▶ Work required:
Of the material below, only the lines from the line containing "582x387 pixels." down to the line containing "You are a computer-use" belong in the answer, written out exactly.

▶ The records:
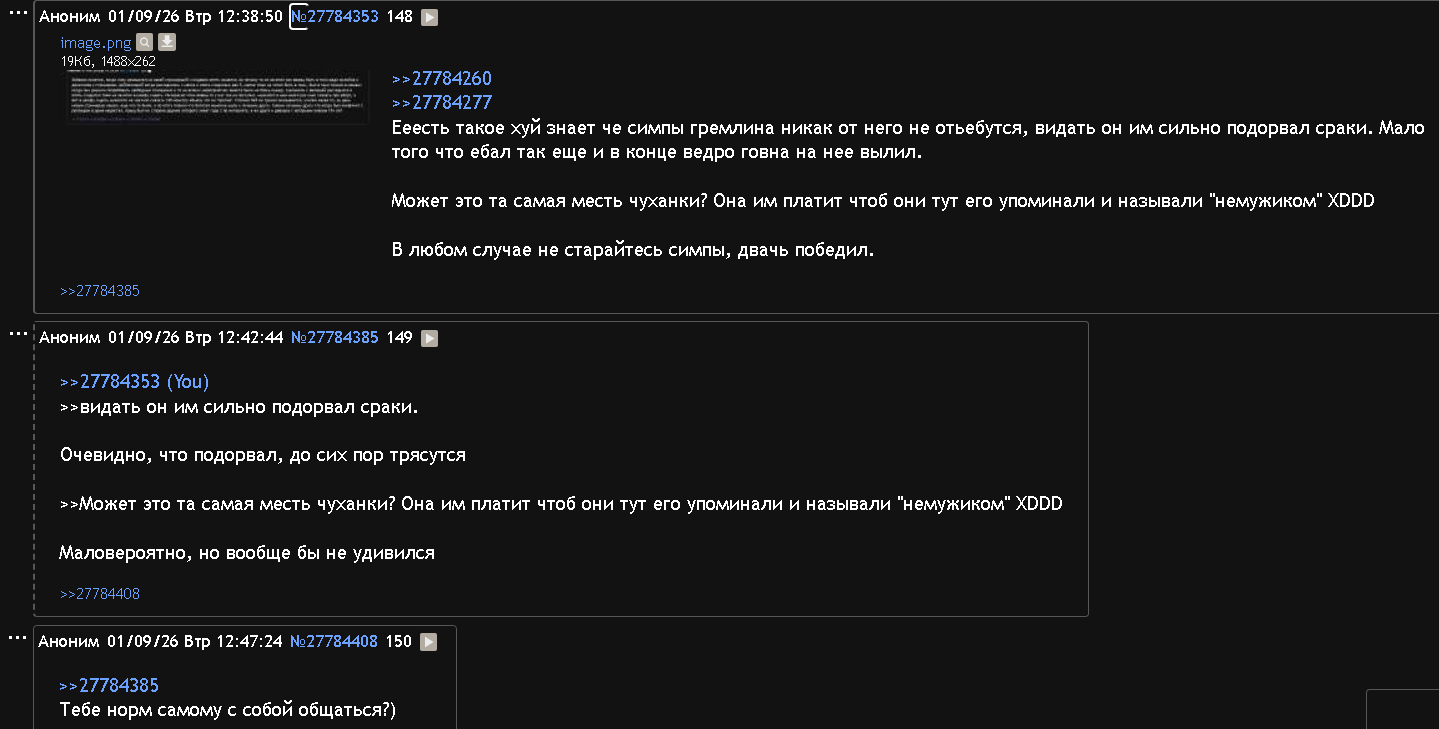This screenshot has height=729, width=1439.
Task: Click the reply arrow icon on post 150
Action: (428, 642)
==
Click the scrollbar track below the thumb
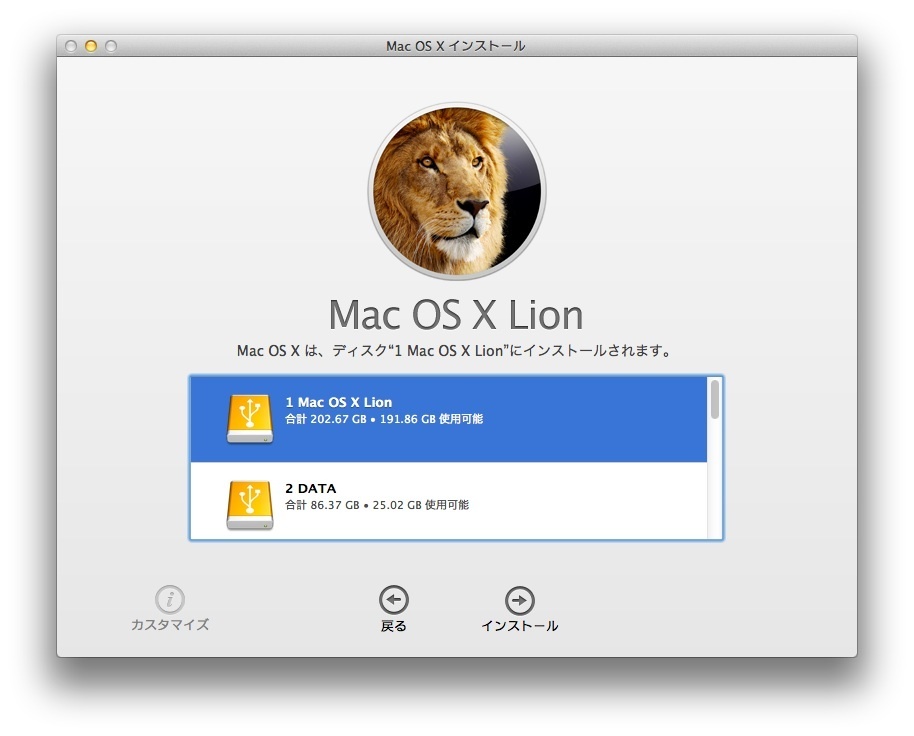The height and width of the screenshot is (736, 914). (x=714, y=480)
* * *
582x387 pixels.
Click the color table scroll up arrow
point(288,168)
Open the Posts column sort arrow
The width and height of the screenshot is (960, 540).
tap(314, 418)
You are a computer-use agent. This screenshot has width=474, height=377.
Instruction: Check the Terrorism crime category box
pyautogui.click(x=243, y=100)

▶ Exercise response:
582x387 pixels.
Click the color table scroll up arrow
point(288,168)
Open the Posts column sort arrow
The width and height of the screenshot is (960, 540).
tap(314, 418)
You are a computer-use agent. This screenshot has width=474, height=377.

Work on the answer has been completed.